[TASK]:
Reproduce every line of the listing below word for word, leaving out the pictures.

[Stored items from a collection]:
========================================

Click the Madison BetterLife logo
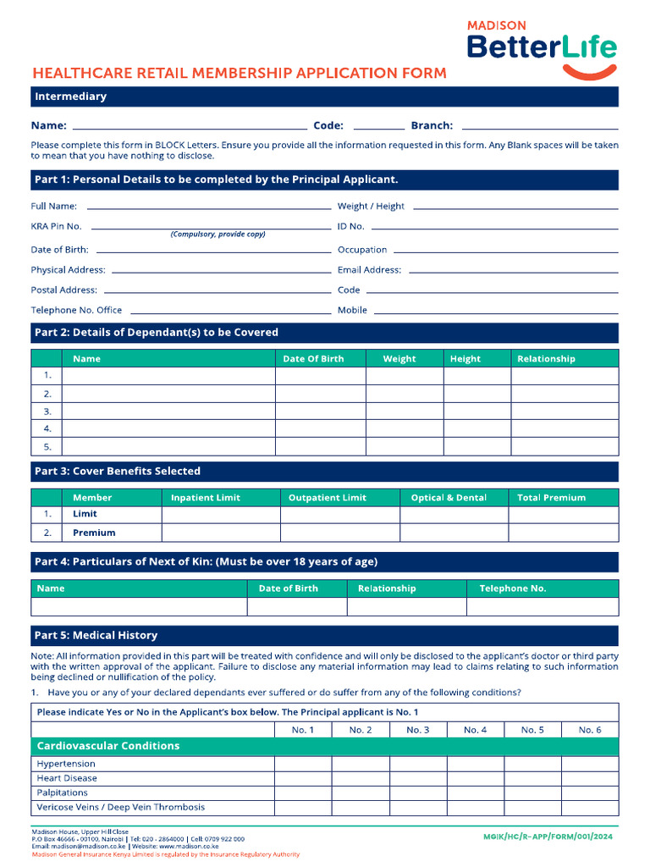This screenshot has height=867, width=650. tap(542, 48)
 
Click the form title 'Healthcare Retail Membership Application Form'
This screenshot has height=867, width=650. tap(239, 74)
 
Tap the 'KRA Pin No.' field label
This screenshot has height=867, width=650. tap(57, 226)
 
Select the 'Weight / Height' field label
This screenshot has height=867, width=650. tap(371, 206)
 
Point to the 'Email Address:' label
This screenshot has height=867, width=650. tap(369, 270)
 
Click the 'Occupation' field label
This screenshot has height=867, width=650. tap(362, 250)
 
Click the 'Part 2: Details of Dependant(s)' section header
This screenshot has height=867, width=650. tap(156, 333)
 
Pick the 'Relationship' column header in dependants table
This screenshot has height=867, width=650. tap(546, 359)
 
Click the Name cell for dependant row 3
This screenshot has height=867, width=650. tap(169, 411)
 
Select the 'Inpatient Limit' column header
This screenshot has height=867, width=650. tap(206, 498)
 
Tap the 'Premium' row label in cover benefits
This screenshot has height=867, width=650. tap(94, 533)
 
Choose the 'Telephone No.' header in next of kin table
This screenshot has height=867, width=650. tap(513, 588)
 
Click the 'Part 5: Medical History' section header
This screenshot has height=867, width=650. tap(96, 635)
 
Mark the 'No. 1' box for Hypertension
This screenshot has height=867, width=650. tap(303, 764)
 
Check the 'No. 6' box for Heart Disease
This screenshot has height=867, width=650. tap(590, 778)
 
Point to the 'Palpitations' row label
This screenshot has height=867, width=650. tap(63, 792)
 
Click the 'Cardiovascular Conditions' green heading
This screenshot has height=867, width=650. tap(108, 746)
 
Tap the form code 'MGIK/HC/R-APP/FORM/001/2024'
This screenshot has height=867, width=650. tap(547, 837)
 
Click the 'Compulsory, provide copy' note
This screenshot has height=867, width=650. tap(218, 235)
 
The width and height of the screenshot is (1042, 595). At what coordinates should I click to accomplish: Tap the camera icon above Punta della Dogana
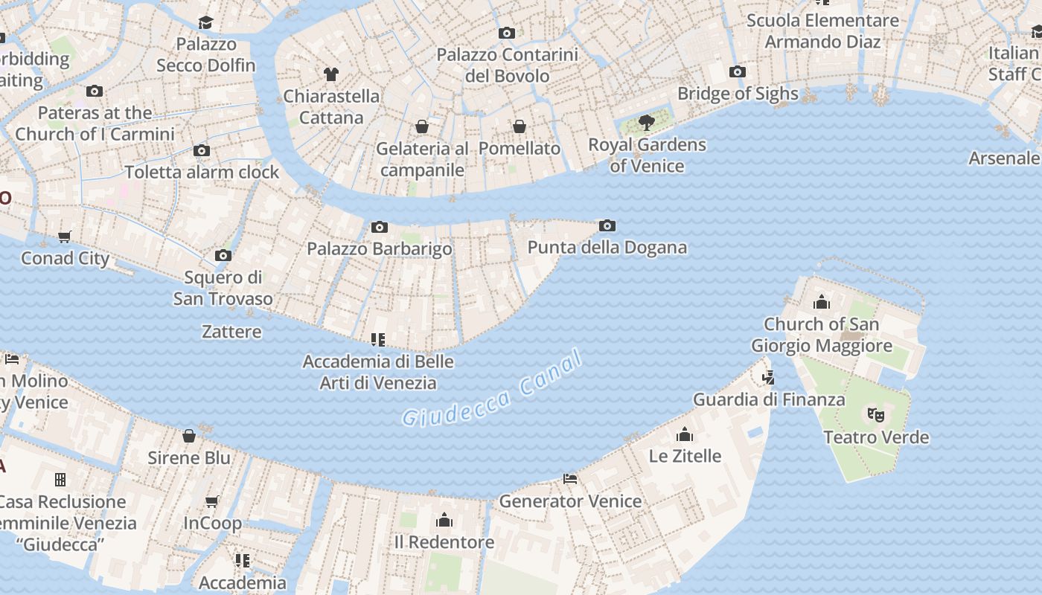(x=607, y=225)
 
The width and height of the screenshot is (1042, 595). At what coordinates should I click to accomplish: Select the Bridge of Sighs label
(x=737, y=94)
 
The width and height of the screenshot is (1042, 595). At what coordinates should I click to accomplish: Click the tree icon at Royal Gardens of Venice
(x=646, y=122)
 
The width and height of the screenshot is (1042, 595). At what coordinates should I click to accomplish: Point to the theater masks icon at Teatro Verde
(x=875, y=414)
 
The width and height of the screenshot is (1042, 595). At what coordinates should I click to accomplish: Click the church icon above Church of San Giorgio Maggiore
(x=822, y=302)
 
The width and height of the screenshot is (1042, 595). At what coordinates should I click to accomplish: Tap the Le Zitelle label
(x=685, y=455)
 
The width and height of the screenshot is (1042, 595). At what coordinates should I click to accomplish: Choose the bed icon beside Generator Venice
(x=570, y=479)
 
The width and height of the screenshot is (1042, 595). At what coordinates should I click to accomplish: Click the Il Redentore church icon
(x=444, y=519)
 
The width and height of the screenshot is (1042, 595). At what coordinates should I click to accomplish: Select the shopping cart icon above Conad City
(x=65, y=237)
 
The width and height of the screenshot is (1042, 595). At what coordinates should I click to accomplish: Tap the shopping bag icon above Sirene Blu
(x=189, y=436)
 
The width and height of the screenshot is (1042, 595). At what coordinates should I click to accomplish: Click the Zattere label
(x=231, y=332)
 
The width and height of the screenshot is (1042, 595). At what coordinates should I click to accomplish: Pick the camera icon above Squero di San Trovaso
(x=223, y=256)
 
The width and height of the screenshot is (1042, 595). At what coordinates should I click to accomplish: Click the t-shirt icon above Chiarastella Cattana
(x=331, y=74)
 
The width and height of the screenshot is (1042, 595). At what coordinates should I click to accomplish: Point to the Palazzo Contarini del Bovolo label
(x=507, y=65)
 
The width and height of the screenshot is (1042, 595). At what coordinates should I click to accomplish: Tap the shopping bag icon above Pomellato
(x=520, y=126)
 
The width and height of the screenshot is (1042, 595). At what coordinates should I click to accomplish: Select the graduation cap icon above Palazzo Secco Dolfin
(x=205, y=23)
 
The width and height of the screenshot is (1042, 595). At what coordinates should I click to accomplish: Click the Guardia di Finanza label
(x=769, y=399)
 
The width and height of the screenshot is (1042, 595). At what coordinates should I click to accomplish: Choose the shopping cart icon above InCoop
(x=212, y=501)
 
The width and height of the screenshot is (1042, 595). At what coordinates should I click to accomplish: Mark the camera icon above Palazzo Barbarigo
(x=379, y=227)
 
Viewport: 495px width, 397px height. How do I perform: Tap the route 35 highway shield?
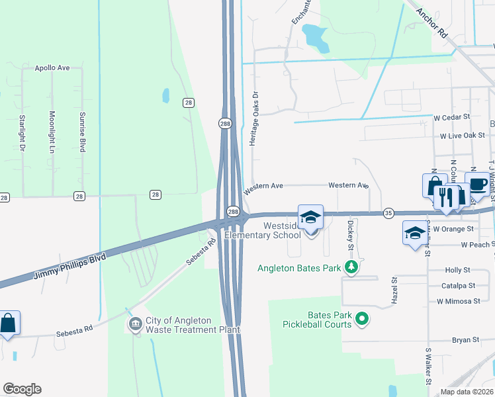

========================================

[EXERCISE ANSWER]:
Click the Madison BetterLife logo
This screenshot has height=867, width=650. tap(542, 48)
 
Click the form title 'Healthcare Retail Membership Application Form'
This screenshot has height=867, width=650. tap(239, 74)
 
Tap the 'KRA Pin No.' field label
This screenshot has height=867, width=650. tap(57, 226)
 
Select the 'Weight / Height' field label
This screenshot has height=867, width=650. tap(371, 206)
 
Point to the 'Email Address:' label
This screenshot has height=867, width=650. tap(369, 270)
 
Click the 'Occupation' field label
This screenshot has height=867, width=650. tap(362, 250)
 
Click the 'Part 2: Details of Dependant(s)' section header
This screenshot has height=867, width=650. tap(156, 333)
 
Pick the 'Relationship' column header in dependants table
This screenshot has height=867, width=650. tap(546, 359)
 
Click the Name cell for dependant row 3
This screenshot has height=867, width=650. tap(169, 411)
 
Select the 'Inpatient Limit' column header
This screenshot has height=867, width=650. tap(206, 498)
 
Tap the 'Premium' row label in cover benefits
This screenshot has height=867, width=650. tap(94, 533)
 
Choose the 'Telephone No.' header in next of kin table
This screenshot has height=867, width=650. tap(513, 588)
 
Click the 'Part 5: Medical History' section header
This screenshot has height=867, width=650. tap(96, 635)
 
Mark the 'No. 1' box for Hypertension
This screenshot has height=867, width=650. tap(303, 764)
 
Check the 'No. 6' box for Heart Disease
This screenshot has height=867, width=650. tap(590, 778)
 
Point to the 'Palpitations' row label
This screenshot has height=867, width=650. tap(63, 792)
 
Click the 'Cardiovascular Conditions' green heading
This screenshot has height=867, width=650. tap(108, 746)
 
Tap the form code 'MGIK/HC/R-APP/FORM/001/2024'
This screenshot has height=867, width=650. tap(547, 837)
 
Click the 'Compulsory, provide copy' note
This screenshot has height=867, width=650. tap(218, 235)
 
The width and height of the screenshot is (1042, 595). At what coordinates should I click to accomplish: Tap the camera icon above Punta della Dogana
(x=607, y=225)
 
The width and height of the screenshot is (1042, 595). At what coordinates should I click to accomplish: Select the Bridge of Sighs label
(x=737, y=94)
 
The width and height of the screenshot is (1042, 595). At what coordinates should I click to accomplish: Click the tree icon at Royal Gardens of Venice
(x=646, y=122)
 
The width and height of the screenshot is (1042, 595). At what coordinates should I click to accomplish: Point to the theater masks icon at Teatro Verde
(x=875, y=414)
 
The width and height of the screenshot is (1042, 595). At what coordinates should I click to accomplish: Click the church icon above Church of San Giorgio Maggiore
(x=822, y=302)
 
The width and height of the screenshot is (1042, 595). At what coordinates should I click to accomplish: Tap the Le Zitelle label
(x=685, y=455)
 
The width and height of the screenshot is (1042, 595). At what coordinates should I click to accomplish: Choose the bed icon beside Generator Venice
(x=570, y=479)
 
The width and height of the screenshot is (1042, 595). At what coordinates should I click to accomplish: Click the Il Redentore church icon
(x=444, y=519)
 
The width and height of the screenshot is (1042, 595). At what coordinates should I click to accomplish: Select the shopping cart icon above Conad City
(x=65, y=237)
 
The width and height of the screenshot is (1042, 595). At what coordinates should I click to accomplish: Tap the shopping bag icon above Sirene Blu
(x=189, y=436)
 
The width and height of the screenshot is (1042, 595). At what coordinates should I click to accomplish: Click the Zattere label
(x=231, y=332)
 
The width and height of the screenshot is (1042, 595). At what coordinates should I click to accomplish: Pick the camera icon above Squero di San Trovaso
(x=223, y=256)
 
The width and height of the screenshot is (1042, 595). At what coordinates should I click to accomplish: Click the t-shirt icon above Chiarastella Cattana
(x=331, y=74)
 
The width and height of the screenshot is (1042, 595). At what coordinates should I click to accomplish: Point to the Palazzo Contarini del Bovolo label
(x=507, y=65)
 
The width and height of the screenshot is (1042, 595). At what coordinates should I click to accomplish: Tap the shopping bag icon above Pomellato
(x=520, y=126)
 
The width and height of the screenshot is (1042, 595). At what coordinates should I click to accomplish: Select the graduation cap icon above Palazzo Secco Dolfin
(x=205, y=23)
 
The width and height of the screenshot is (1042, 595). At what coordinates should I click to accomplish: Click the Guardia di Finanza label
(x=769, y=399)
 
The width and height of the screenshot is (1042, 595). At what coordinates should I click to accomplish: Choose the shopping cart icon above InCoop
(x=212, y=501)
 
The width and height of the screenshot is (1042, 595). At what coordinates should I click to accomplish: Mark the camera icon above Palazzo Barbarigo
(x=379, y=227)
 
Viewport: 495px width, 397px height. How do I perform: Tap the route 35 highway shield?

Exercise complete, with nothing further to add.